Can you swap "magnifier" for "magnifying glass" throughout the lines below and leave everything else as it is?
______________________________
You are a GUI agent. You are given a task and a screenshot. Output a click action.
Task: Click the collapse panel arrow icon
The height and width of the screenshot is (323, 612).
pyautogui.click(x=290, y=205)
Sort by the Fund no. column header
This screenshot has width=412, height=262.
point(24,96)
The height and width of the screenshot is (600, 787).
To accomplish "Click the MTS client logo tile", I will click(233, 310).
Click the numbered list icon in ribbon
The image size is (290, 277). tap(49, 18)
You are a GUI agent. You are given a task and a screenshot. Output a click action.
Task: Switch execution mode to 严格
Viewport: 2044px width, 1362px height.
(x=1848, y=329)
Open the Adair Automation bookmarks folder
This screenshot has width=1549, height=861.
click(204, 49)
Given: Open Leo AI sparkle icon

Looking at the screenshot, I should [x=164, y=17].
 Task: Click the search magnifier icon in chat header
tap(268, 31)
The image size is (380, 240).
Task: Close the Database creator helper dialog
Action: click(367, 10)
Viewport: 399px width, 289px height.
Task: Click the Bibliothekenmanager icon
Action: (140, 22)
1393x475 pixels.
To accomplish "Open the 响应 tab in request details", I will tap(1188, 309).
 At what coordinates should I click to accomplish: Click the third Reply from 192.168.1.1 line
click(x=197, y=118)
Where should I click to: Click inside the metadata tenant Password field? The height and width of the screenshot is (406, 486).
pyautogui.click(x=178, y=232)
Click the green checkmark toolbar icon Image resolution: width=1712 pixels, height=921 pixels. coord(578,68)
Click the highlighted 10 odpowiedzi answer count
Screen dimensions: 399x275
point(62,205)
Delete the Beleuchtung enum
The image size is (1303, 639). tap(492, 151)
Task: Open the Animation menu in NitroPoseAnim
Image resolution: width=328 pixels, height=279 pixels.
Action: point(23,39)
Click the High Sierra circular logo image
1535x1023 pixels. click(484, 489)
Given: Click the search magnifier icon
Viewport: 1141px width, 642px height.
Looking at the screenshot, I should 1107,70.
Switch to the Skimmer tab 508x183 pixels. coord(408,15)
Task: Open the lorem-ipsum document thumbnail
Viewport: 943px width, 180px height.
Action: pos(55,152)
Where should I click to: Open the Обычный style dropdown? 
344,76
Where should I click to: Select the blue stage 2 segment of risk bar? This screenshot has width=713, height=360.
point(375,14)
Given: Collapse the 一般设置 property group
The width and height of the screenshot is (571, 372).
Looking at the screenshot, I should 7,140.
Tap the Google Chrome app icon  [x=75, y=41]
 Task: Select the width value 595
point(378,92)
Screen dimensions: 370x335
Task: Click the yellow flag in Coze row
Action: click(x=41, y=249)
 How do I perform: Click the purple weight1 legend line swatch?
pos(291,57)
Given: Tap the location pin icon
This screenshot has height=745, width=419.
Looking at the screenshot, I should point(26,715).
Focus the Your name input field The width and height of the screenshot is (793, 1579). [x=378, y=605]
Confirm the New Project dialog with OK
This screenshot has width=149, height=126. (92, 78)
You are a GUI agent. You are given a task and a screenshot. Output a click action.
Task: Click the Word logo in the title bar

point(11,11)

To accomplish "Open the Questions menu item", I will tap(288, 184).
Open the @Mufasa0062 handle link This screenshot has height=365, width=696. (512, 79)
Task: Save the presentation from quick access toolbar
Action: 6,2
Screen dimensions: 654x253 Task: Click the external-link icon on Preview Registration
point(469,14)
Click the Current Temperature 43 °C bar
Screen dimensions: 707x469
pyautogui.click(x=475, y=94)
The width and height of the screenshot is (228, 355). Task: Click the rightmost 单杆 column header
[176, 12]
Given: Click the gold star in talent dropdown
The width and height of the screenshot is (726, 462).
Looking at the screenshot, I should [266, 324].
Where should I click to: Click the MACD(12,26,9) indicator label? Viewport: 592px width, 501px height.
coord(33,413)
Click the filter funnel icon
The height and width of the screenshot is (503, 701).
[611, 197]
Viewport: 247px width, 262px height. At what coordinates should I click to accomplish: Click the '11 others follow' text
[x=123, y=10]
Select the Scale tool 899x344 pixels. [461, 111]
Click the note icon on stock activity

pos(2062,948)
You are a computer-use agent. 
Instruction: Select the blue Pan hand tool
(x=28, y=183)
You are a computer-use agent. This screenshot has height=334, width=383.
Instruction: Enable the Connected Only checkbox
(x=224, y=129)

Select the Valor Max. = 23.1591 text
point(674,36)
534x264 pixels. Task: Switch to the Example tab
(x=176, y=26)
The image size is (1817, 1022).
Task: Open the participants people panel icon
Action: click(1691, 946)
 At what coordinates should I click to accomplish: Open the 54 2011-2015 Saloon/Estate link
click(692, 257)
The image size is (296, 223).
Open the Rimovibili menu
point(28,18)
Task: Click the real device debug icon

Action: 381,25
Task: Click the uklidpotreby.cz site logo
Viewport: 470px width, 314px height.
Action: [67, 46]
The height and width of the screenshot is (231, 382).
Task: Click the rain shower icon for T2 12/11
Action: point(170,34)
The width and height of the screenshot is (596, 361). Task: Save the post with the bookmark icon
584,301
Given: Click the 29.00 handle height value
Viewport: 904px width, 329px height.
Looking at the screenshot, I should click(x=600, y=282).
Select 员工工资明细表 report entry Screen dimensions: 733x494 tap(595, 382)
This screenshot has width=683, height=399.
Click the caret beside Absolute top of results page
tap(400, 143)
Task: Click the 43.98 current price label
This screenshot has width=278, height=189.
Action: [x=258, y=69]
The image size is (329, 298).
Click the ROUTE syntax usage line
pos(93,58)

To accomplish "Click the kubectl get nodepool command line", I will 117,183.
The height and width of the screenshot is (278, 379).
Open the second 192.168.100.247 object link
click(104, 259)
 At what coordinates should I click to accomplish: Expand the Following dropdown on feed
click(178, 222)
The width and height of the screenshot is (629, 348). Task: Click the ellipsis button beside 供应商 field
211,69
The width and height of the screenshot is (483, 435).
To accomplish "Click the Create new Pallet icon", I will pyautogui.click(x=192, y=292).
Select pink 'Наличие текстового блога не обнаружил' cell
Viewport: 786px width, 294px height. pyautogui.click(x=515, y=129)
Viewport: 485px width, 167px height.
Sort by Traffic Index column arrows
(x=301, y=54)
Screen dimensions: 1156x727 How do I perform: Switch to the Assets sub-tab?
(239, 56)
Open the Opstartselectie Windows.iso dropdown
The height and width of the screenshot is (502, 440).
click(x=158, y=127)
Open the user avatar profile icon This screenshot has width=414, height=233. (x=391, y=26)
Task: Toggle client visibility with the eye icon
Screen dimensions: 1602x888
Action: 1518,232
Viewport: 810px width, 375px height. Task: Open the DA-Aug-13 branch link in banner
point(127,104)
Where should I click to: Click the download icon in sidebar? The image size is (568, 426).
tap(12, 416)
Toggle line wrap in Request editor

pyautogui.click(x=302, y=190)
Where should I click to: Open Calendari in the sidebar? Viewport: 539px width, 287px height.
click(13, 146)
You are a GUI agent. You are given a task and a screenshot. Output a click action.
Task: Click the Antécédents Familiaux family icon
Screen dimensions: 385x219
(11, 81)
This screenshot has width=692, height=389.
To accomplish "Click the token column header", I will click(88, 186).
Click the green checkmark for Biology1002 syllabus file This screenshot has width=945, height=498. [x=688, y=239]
______________________________
Response to the exercise:
You are a GUI agent. You are given a task and a screenshot. Output a click action.
Task: Click the collapse panel arrow icon
The height and width of the screenshot is (323, 612).
pyautogui.click(x=290, y=205)
Sort by the Fund no. column header
This screenshot has width=412, height=262.
point(24,96)
The height and width of the screenshot is (600, 787).
To accomplish "Click the MTS client logo tile", I will click(233, 310).
Click the numbered list icon in ribbon
The image size is (290, 277). tap(49, 18)
You are a GUI agent. You are given a task and a screenshot. Output a click action.
Task: Switch execution mode to 严格
Viewport: 2044px width, 1362px height.
(x=1848, y=329)
Open the Adair Automation bookmarks folder
This screenshot has width=1549, height=861.
click(204, 49)
Given: Open Leo AI sparkle icon

Looking at the screenshot, I should [x=164, y=17].
 Task: Click the search magnifying glass icon in chat header
tap(268, 31)
The image size is (380, 240).
Task: Close the Database creator helper dialog
Action: click(367, 10)
Viewport: 399px width, 289px height.
Task: Click the Bibliothekenmanager icon
Action: (140, 22)
1393x475 pixels.
To accomplish "Open the 响应 tab in request details", I will tap(1188, 309).
 At what coordinates should I click to accomplish: Click the third Reply from 192.168.1.1 line
click(x=197, y=118)
Where should I click to: Click inside the metadata tenant Password field? The height and width of the screenshot is (406, 486).
pyautogui.click(x=178, y=232)
Click the green checkmark toolbar icon Image resolution: width=1712 pixels, height=921 pixels. coord(578,68)
Click the highlighted 10 odpowiedzi answer count
Screen dimensions: 399x275
point(62,205)
Delete the Beleuchtung enum
The image size is (1303, 639). tap(492, 151)
Task: Open the Animation menu in NitroPoseAnim
Image resolution: width=328 pixels, height=279 pixels.
Action: point(23,39)
Click the High Sierra circular logo image
1535x1023 pixels. click(484, 489)
Given: Click the search magnifying glass icon
Viewport: 1141px width, 642px height.
Looking at the screenshot, I should 1107,70.
Switch to the Skimmer tab 508x183 pixels. coord(408,15)
Task: Open the lorem-ipsum document thumbnail
Viewport: 943px width, 180px height.
Action: pos(55,152)
Where should I click to: Open the Обычный style dropdown? 
344,76
Where should I click to: Select the blue stage 2 segment of risk bar? This screenshot has width=713, height=360.
point(375,14)
Given: Collapse the 一般设置 property group
The width and height of the screenshot is (571, 372).
Looking at the screenshot, I should 7,140.
Tap the Google Chrome app icon  [x=75, y=41]
 Task: Select the width value 595
point(378,92)
Screen dimensions: 370x335
Task: Click the yellow flag in Coze row
Action: click(x=41, y=249)
 How do I perform: Click the purple weight1 legend line swatch?
pos(291,57)
Given: Tap the location pin icon
This screenshot has height=745, width=419.
Looking at the screenshot, I should point(26,715).
Focus the Your name input field The width and height of the screenshot is (793, 1579). [x=378, y=605]
Confirm the New Project dialog with OK
This screenshot has width=149, height=126. (92, 78)
You are a GUI agent. You are given a task and a screenshot. Output a click action.
Task: Click the Word logo in the title bar

point(11,11)

To accomplish "Open the Questions menu item", I will tap(288, 184).
Open the @Mufasa0062 handle link This screenshot has height=365, width=696. (512, 79)
Task: Save the presentation from quick access toolbar
Action: 6,2
Screen dimensions: 654x253 Task: Click the external-link icon on Preview Registration
point(469,14)
Click the Current Temperature 43 °C bar
Screen dimensions: 707x469
pyautogui.click(x=475, y=94)
The width and height of the screenshot is (228, 355). Task: Click the rightmost 单杆 column header
[176, 12]
Given: Click the gold star in talent dropdown
The width and height of the screenshot is (726, 462).
Looking at the screenshot, I should [266, 324].
Where should I click to: Click the MACD(12,26,9) indicator label? Viewport: 592px width, 501px height.
coord(33,413)
Click the filter funnel icon
The height and width of the screenshot is (503, 701).
[611, 197]
Viewport: 247px width, 262px height. At what coordinates should I click to accomplish: Click the '11 others follow' text
[x=123, y=10]
Select the Scale tool 899x344 pixels. [461, 111]
Click the note icon on stock activity

pos(2062,948)
You are a computer-use agent. 
Instruction: Select the blue Pan hand tool
(x=28, y=183)
You are a computer-use agent. This screenshot has height=334, width=383.
Instruction: Enable the Connected Only checkbox
(x=224, y=129)

Select the Valor Max. = 23.1591 text
point(674,36)
534x264 pixels. Task: Switch to the Example tab
(x=176, y=26)
The image size is (1817, 1022).
Task: Open the participants people panel icon
Action: click(1691, 946)
 At what coordinates should I click to accomplish: Open the 54 2011-2015 Saloon/Estate link
click(692, 257)
The image size is (296, 223).
Open the Rimovibili menu
point(28,18)
Task: Click the real device debug icon

Action: 381,25
Task: Click the uklidpotreby.cz site logo
Viewport: 470px width, 314px height.
Action: [67, 46]
The height and width of the screenshot is (231, 382).
Task: Click the rain shower icon for T2 12/11
Action: point(170,34)
The width and height of the screenshot is (596, 361). Task: Save the post with the bookmark icon
584,301
Given: Click the 29.00 handle height value
Viewport: 904px width, 329px height.
Looking at the screenshot, I should click(x=600, y=282).
Select 员工工资明细表 report entry Screen dimensions: 733x494 tap(595, 382)
This screenshot has width=683, height=399.
Click the caret beside Absolute top of results page
tap(400, 143)
Task: Click the 43.98 current price label
This screenshot has width=278, height=189.
Action: [x=258, y=69]
The image size is (329, 298).
Click the ROUTE syntax usage line
pos(93,58)

To accomplish "Click the kubectl get nodepool command line", I will 117,183.
The height and width of the screenshot is (278, 379).
Open the second 192.168.100.247 object link
click(104, 259)
 At what coordinates should I click to accomplish: Expand the Following dropdown on feed
click(178, 222)
The width and height of the screenshot is (629, 348). Task: Click the ellipsis button beside 供应商 field
211,69
The width and height of the screenshot is (483, 435).
To accomplish "Click the Create new Pallet icon", I will pyautogui.click(x=192, y=292).
Select pink 'Наличие текстового блога не обнаружил' cell
Viewport: 786px width, 294px height. pyautogui.click(x=515, y=129)
Viewport: 485px width, 167px height.
Sort by Traffic Index column arrows
(x=301, y=54)
Screen dimensions: 1156x727 How do I perform: Switch to the Assets sub-tab?
(239, 56)
Open the Opstartselectie Windows.iso dropdown
The height and width of the screenshot is (502, 440).
click(x=158, y=127)
Open the user avatar profile icon This screenshot has width=414, height=233. (x=391, y=26)
Task: Toggle client visibility with the eye icon
Screen dimensions: 1602x888
Action: 1518,232
Viewport: 810px width, 375px height. Task: Open the DA-Aug-13 branch link in banner
point(127,104)
Where should I click to: Click the download icon in sidebar? The image size is (568, 426).
tap(12, 416)
Toggle line wrap in Request editor

pyautogui.click(x=302, y=190)
Where should I click to: Open Calendari in the sidebar? Viewport: 539px width, 287px height.
click(13, 146)
You are a GUI agent. You are given a task and a screenshot. Output a click action.
Task: Click the Antécédents Familiaux family icon
Screen dimensions: 385x219
(11, 81)
This screenshot has width=692, height=389.
To accomplish "Click the token column header", I will click(88, 186).
Click the green checkmark for Biology1002 syllabus file This screenshot has width=945, height=498. [x=688, y=239]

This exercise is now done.